A booming economy resulted in plenty of money for school construction and capital projects, including a drill academy in Wicomico County and $16.2 million toward a new state hospital center in Cambridge.
But lawmakers still had to accept controls on farm runoff aimed at preventing another outbreak of toxic Pfiesteria piscicida, which killed thousands of fish in lower Shore waterways last summer.
“Pfiesteria is huge,” said Sen. J. Lowell Stoltzfus, R- Somerset. He has said the costs of complying with the new regulations could be devastating to farmers and poultry companies operating on tight budgets.
“It’s just heads and shoulders above any other issue,” he said.
Del. Mary Roe Walkup, R-Kent, said the Shore delegation “spent easily two-thirds of the session” trying to limit the impact of runoff regulations on the Shore’s agricultural economy.

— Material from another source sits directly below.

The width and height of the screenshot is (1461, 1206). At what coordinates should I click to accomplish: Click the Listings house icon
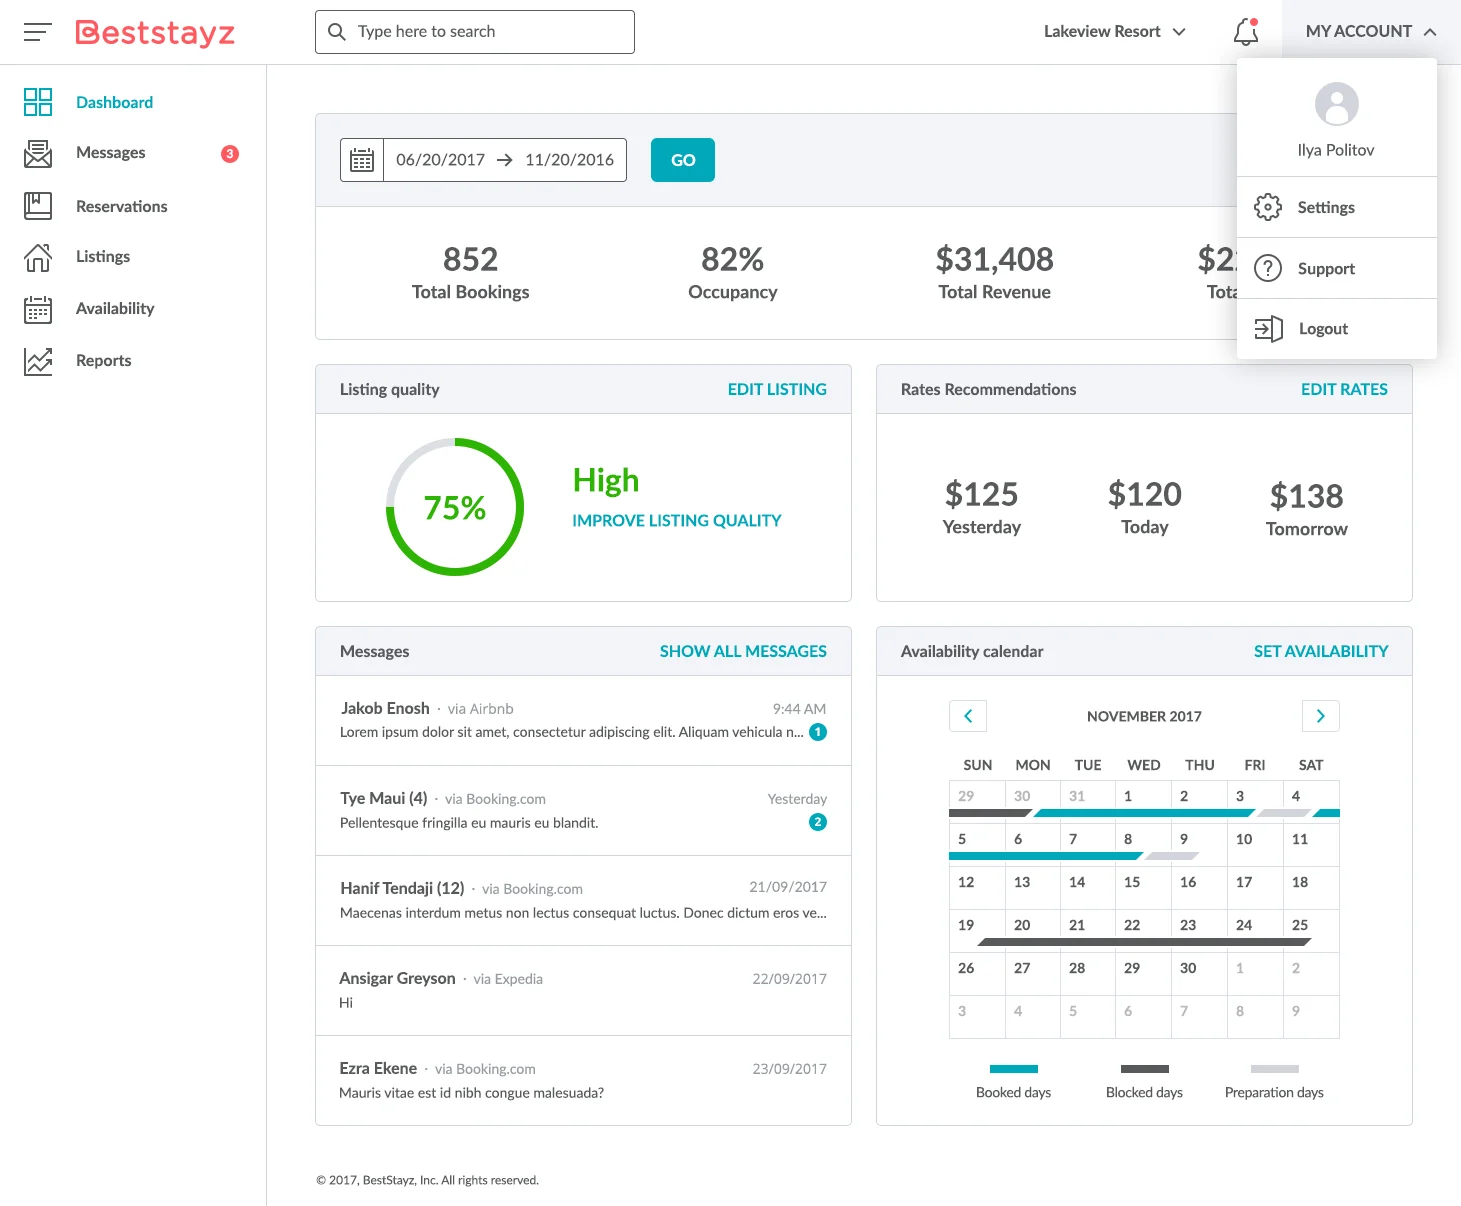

Del. Kenneth Schisler, R-Talbot, thinks they may have succeeded.
“Inasmuch as we kept very onerous legislation from passing, the Eastern Shore delegation won,” he said of a runoff-control bill that Gov. Parris N. Glendening has said he will sign.
Under the plan, farmers using chicken manure and sewage sludge as fertilizer will have until 2002 to reduce the nitrogen that runs off into the state waterways. They will have until 2005 to reduce runoff of phosphorus, a more difficult nutrient to manage.
Farmers using commercial fertilizer, with its more predictable nutrient content, must start controlling both nitrogen and phosphorus by 2002.
The fines for farmers who refuse to comply were capped at $2,000 per year. The plan includes funds to help farmers and poultry companies carry out the plans.
“We certainly don’t want to speak negatively of that,” said Stoltzfus. “It’s appropriate.”
Del. Norman H. Conway, D-Wicomico, said the plan is “much more palatable than it was at the beginning” of the session.
“I’m not happy with it, but … you can swallow it better,” he said.
Stoltzfus welcomed the extra capital spending from overflowing state coffers but noted that agriculture is the key to the Shore’s economy.
“If we damage the poultry industry even slightly, there’s no way we can make up for that with public dollars,” he said. “Anything that jeopardizes the economy significantly has far more impact than any dollars that we can send back.”
The new regulations even led Sen. Richard Colburn, R- Dorchester, to propose a bill that would let Eastern Shore residents vote to secede from the rest of the state.
The bill failed, but he said further regulations on farmers could bring it back to life.
“If farmers take another hit … then there’ll be another secession bill,” Colburn said.
“As long as people are telling us what to do with our land in Annapolis,” he said, “then there’ll be a secession movement on the Eastern Shore.”